Ten slotte is naar aanleiding van een vraag van de heer Dijkgraaf contact opgenomen met de minister van Binnenlandse Zaken en Koninkrijksrelaties over de fiscale behandeling van de ambtswoning van de burgermeester. Uit dit contact is gebleken dat er over de juiste rechtstoepassing geen verschillen van inzicht zijn tussen het Ministerie van Financiën en het Ministerie van Binnenlandse Zaken en Koninkrijksrelaties, doch dat in de praktijk door betrokkenen deze rechtstoepassing niet altijd wordt gevolgd. Aan de Belastingdienst is gevraagd de coördinatie tussen theorie en praktijk actief op te pakken zodat de uitvoeringspraktijk op dit punt wordt afgestemd op de juiste fiscale behandeling van de burgemeesterswoning.

(Rijen uit een gegevensbron)
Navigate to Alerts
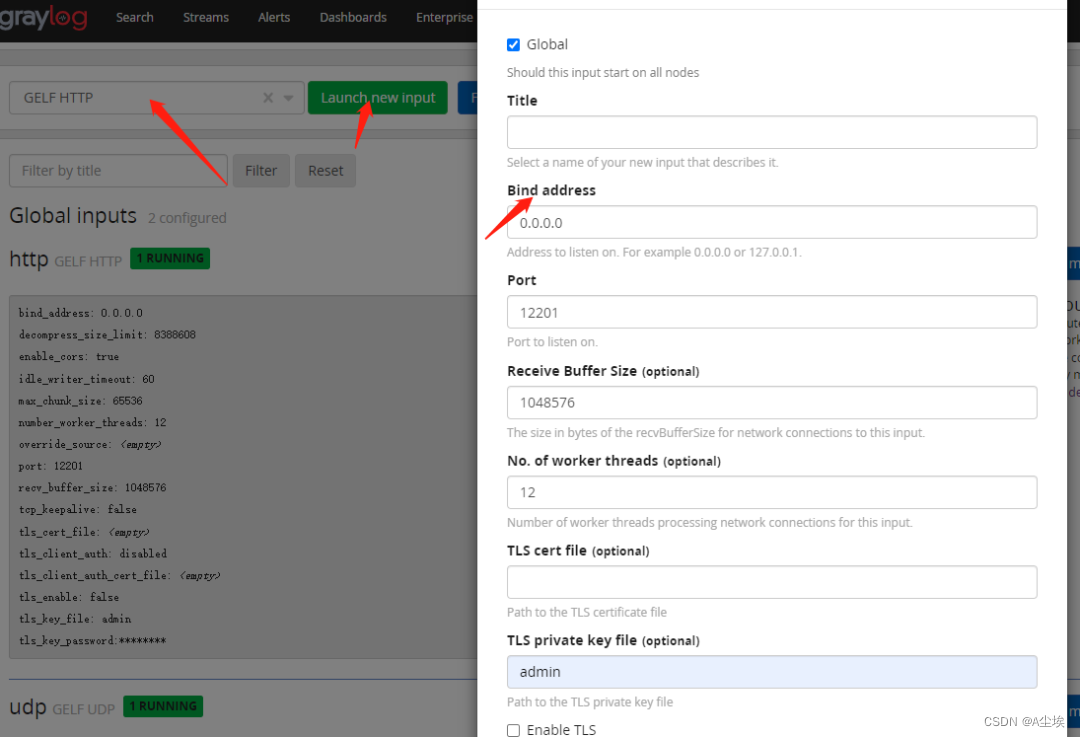 click(273, 17)
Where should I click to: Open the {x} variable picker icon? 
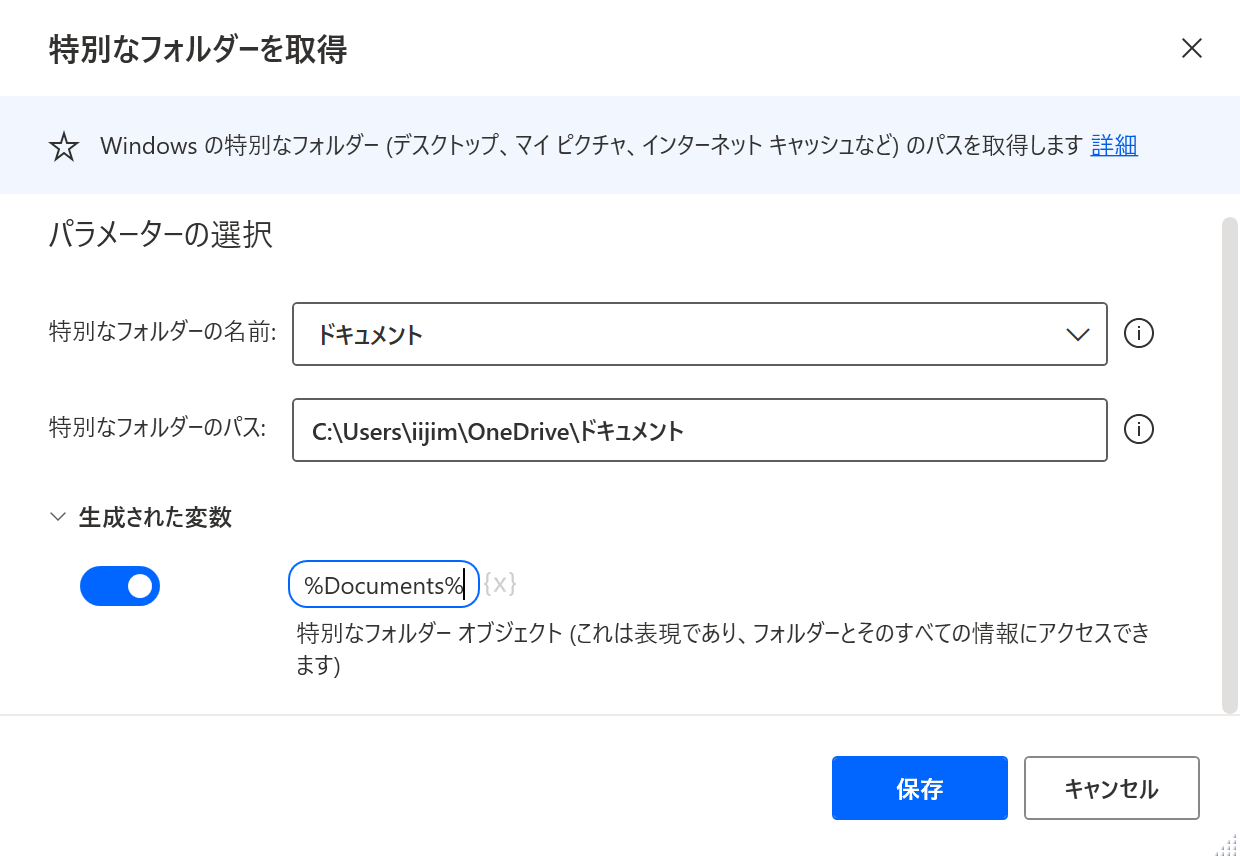coord(500,584)
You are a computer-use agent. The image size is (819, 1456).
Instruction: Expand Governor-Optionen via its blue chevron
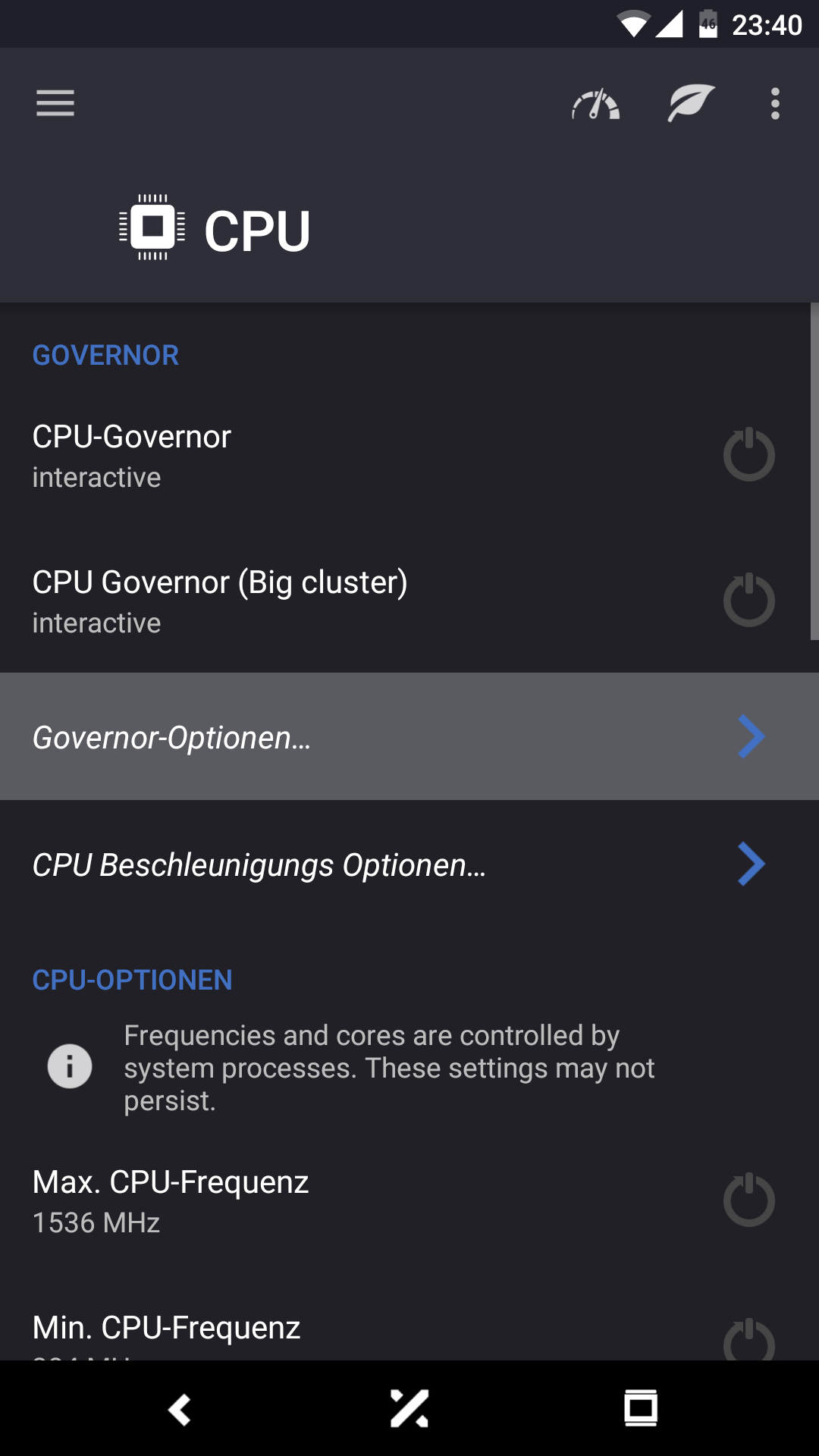(x=751, y=736)
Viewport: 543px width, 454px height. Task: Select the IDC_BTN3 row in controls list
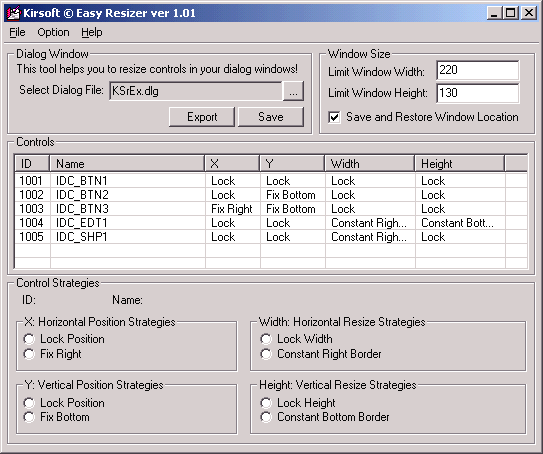coord(271,209)
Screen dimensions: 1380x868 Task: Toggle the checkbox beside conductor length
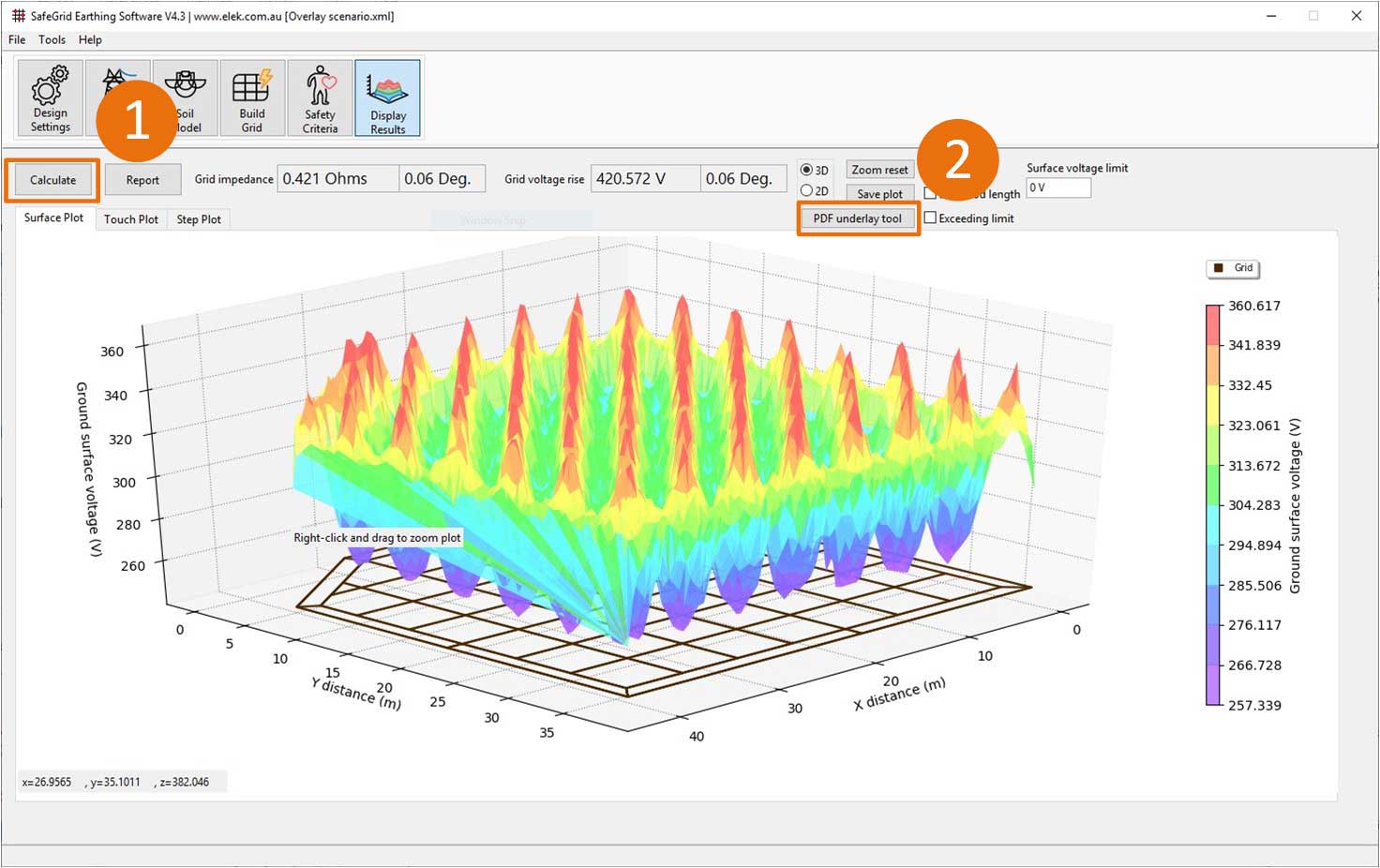[x=930, y=192]
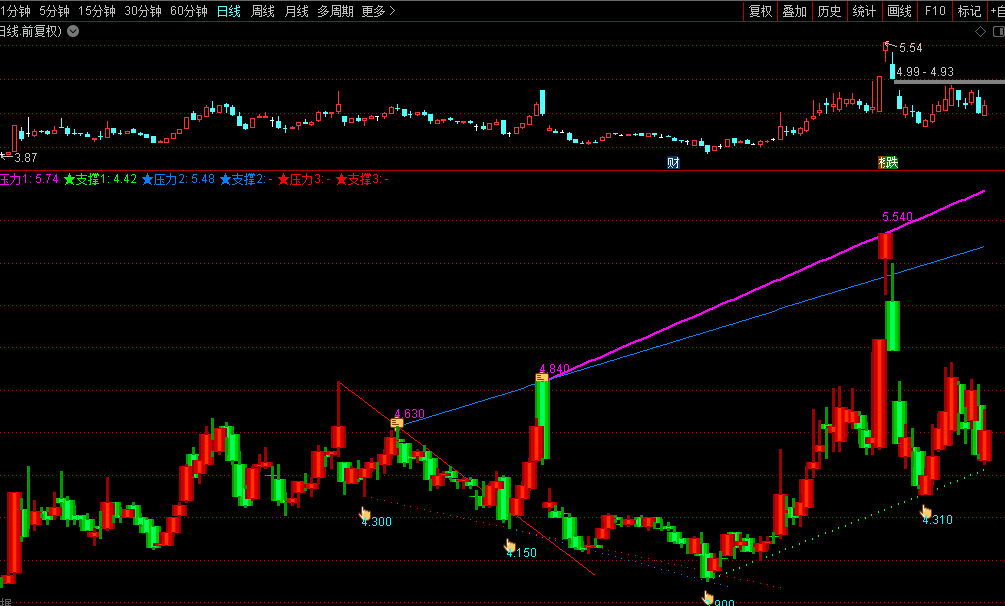
Task: Click the hand pointer marker at 4.150
Action: click(x=510, y=546)
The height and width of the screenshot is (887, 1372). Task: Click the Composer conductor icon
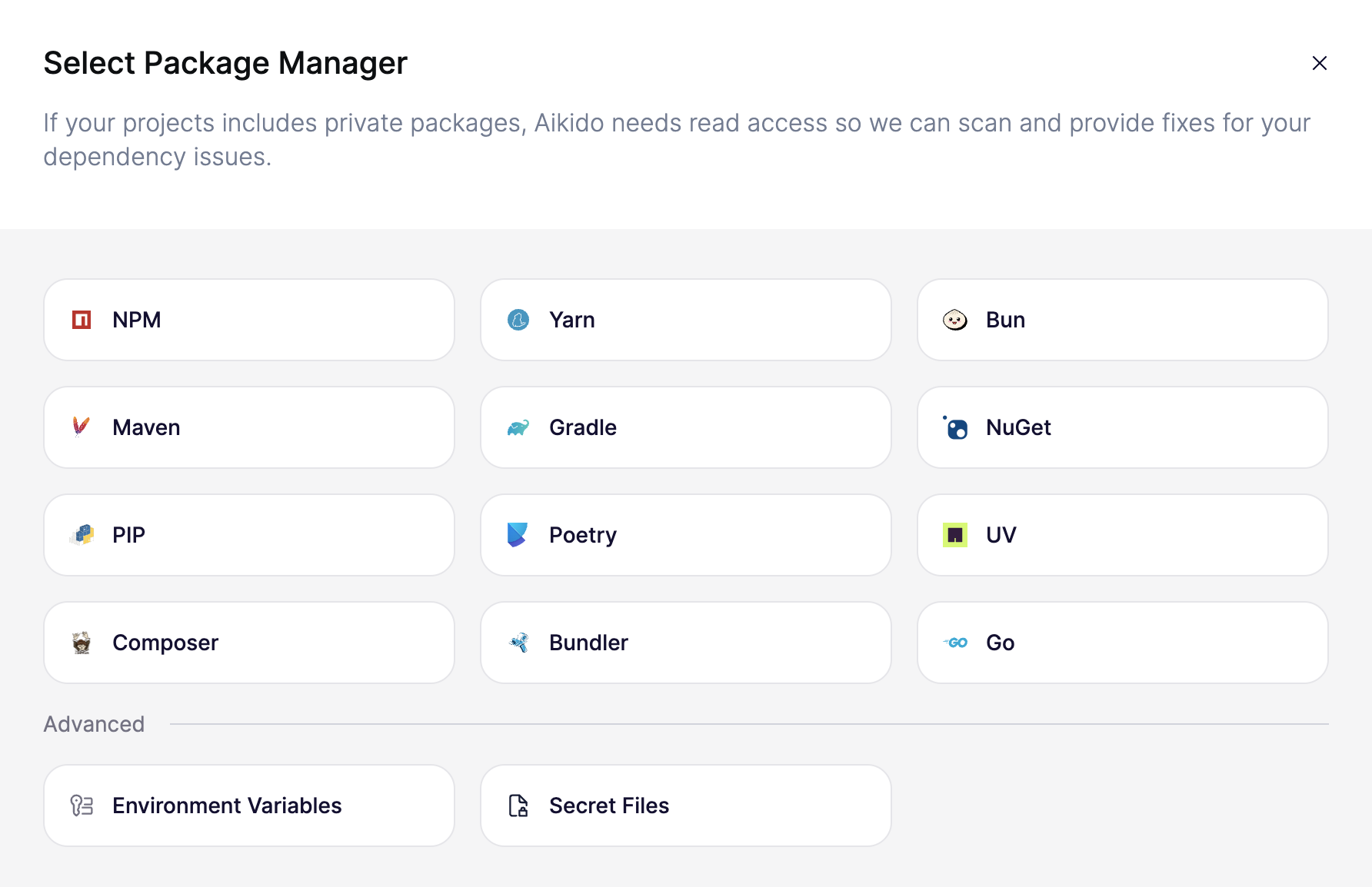[82, 643]
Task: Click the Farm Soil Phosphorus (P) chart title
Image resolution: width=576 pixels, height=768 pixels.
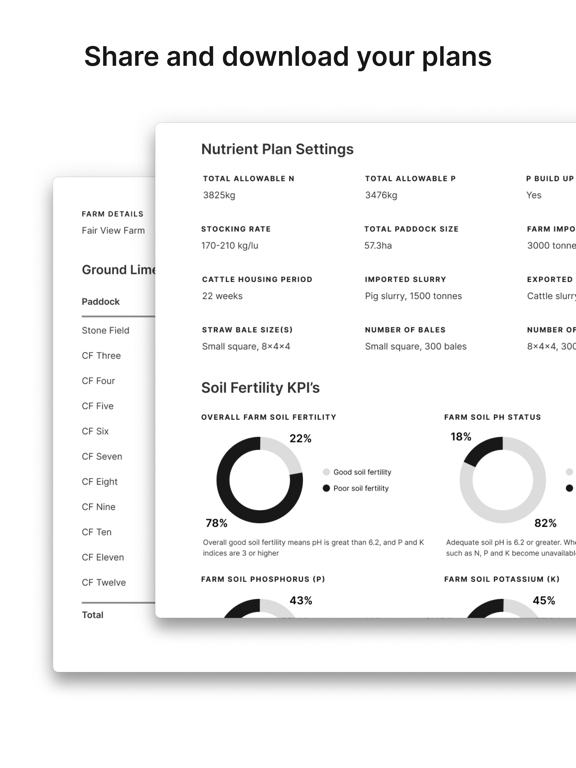Action: (x=263, y=579)
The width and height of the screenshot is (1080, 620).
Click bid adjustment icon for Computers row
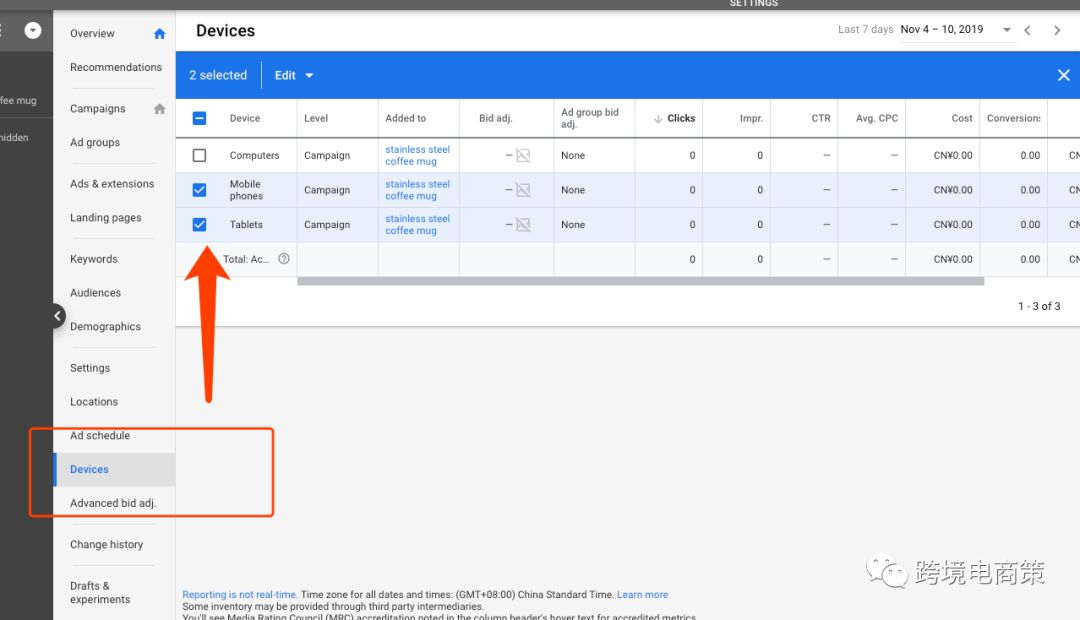(x=522, y=156)
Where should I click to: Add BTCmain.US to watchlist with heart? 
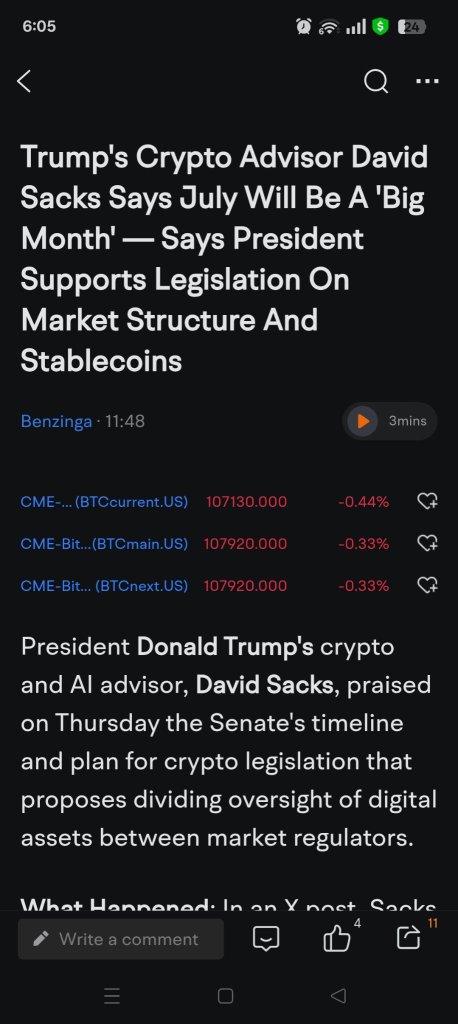[x=427, y=543]
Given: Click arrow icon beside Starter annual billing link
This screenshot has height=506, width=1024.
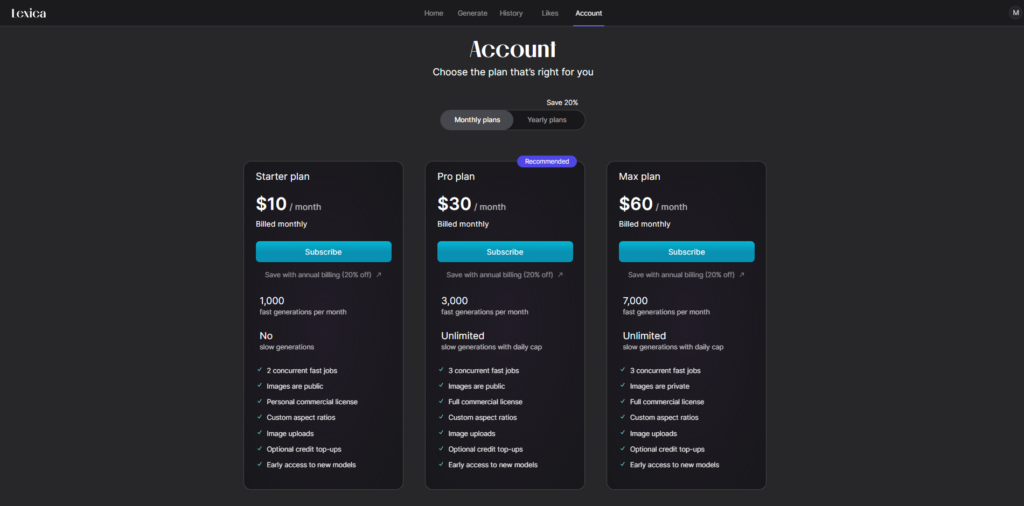Looking at the screenshot, I should click(x=379, y=275).
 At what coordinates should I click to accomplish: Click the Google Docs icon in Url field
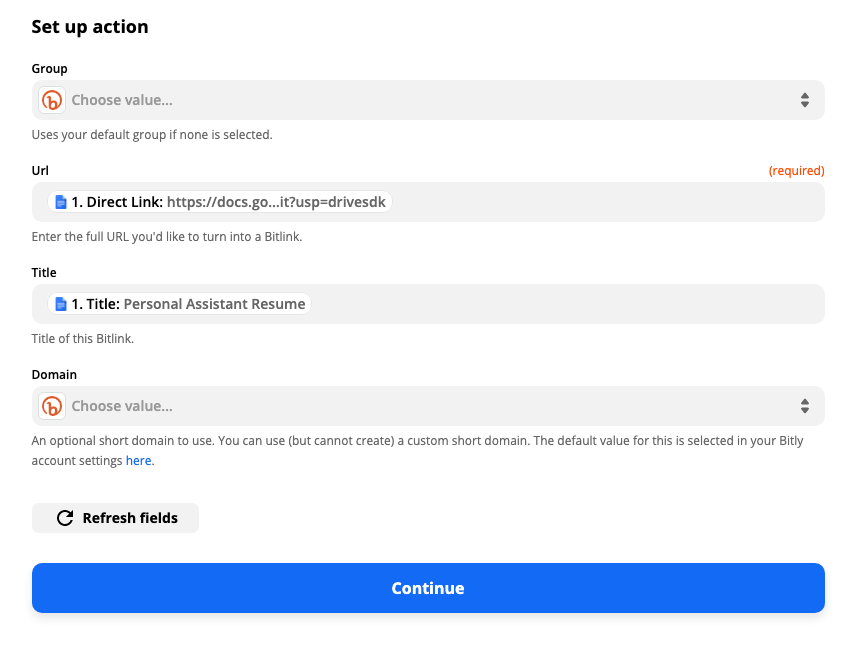[61, 202]
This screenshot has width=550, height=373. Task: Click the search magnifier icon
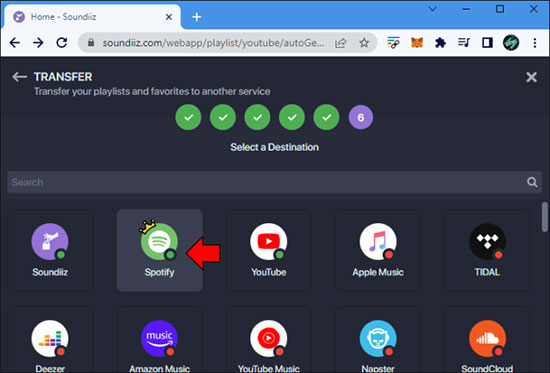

**TAAKOMSCHRIJVING:** Met welke minister is volgens de tekst over de burgemeesterswoning contact opgenomen? Deze rijen komen uit een andere bron dan de tekst.

**ANTWOORD:** Met de minister van Binnenlandse Zaken en Koninkrijksrelaties.